The economy of Japan, the next Olympic host, shrank 4.8 per cent during a COVID-scarred 2020, according to new preliminary data from the country’s Cabinet Office.
Final quarter performance was actually stronger than projected, with output expanding three per cent compared with the preceding three months.
However, emergency COVID containment measures are expected, once again, to constrain growth in the present period.
The stop-start pattern is typical of many national economies as they strive to strike an acceptable balance between protecting vulnerable citizens and minimising economic damage.
An annual contraction of just under five per cent will probably leave Japan among the mid-rank of nations for economic performance in what was a humbling and hugely traumatic year.
Tokyo had been expecting to stage its second Summer Olympics and Paralympics during 2020’s third quarter until the pandemic, which has come to dominate world affairs, forced a one-year postponement.
The Olympics are now scheduled to run from July 23 to August 8, with the Paralympics due to follow from August 24 to September 5.
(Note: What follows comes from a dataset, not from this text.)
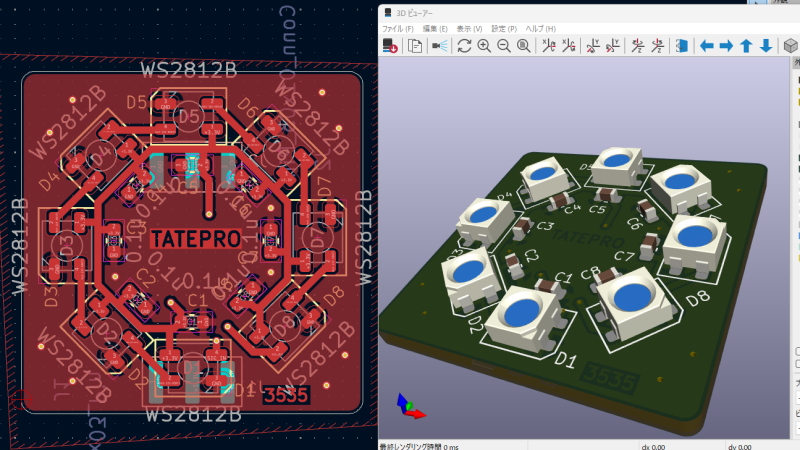
Task: Rotate the board counterclockwise around the Y axis
Action: [613, 46]
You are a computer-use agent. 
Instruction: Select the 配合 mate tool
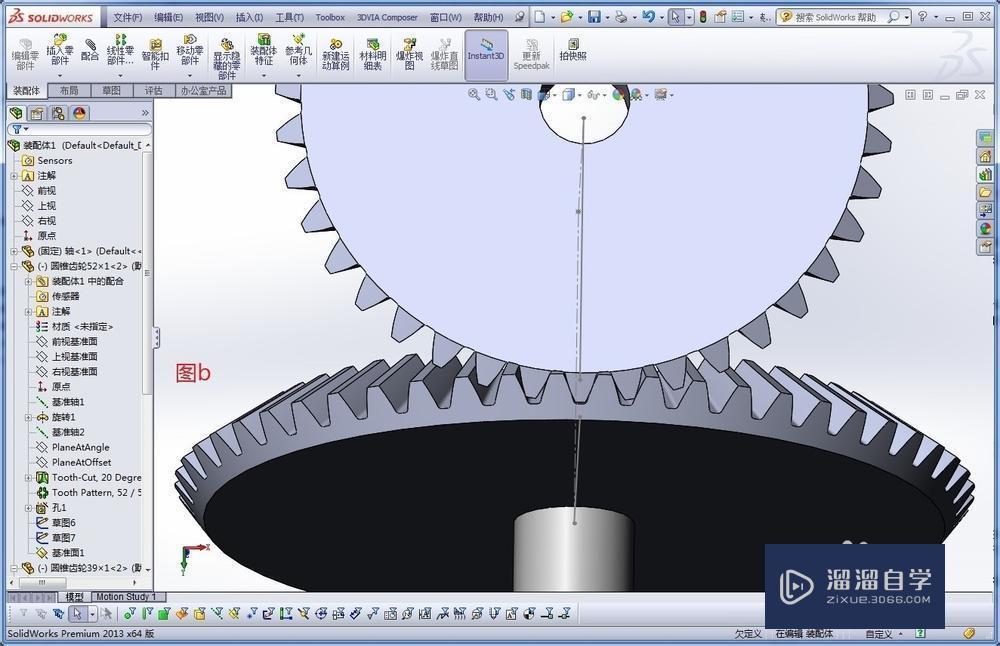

With the virus far from vanquished, organisers still look to be facing a gargantuan task to ensure a safe COVID-free event without losing the distinctive Olympic spirit.
The incidence of new COVID-19 cases in the country has fallen substantially since the first part of January, however, to less than 2,000 per day.
In a further encouraging development, vaccination of healthcare workers is expected to start this week, following approval of the BioNTech-Pfizer vaccine.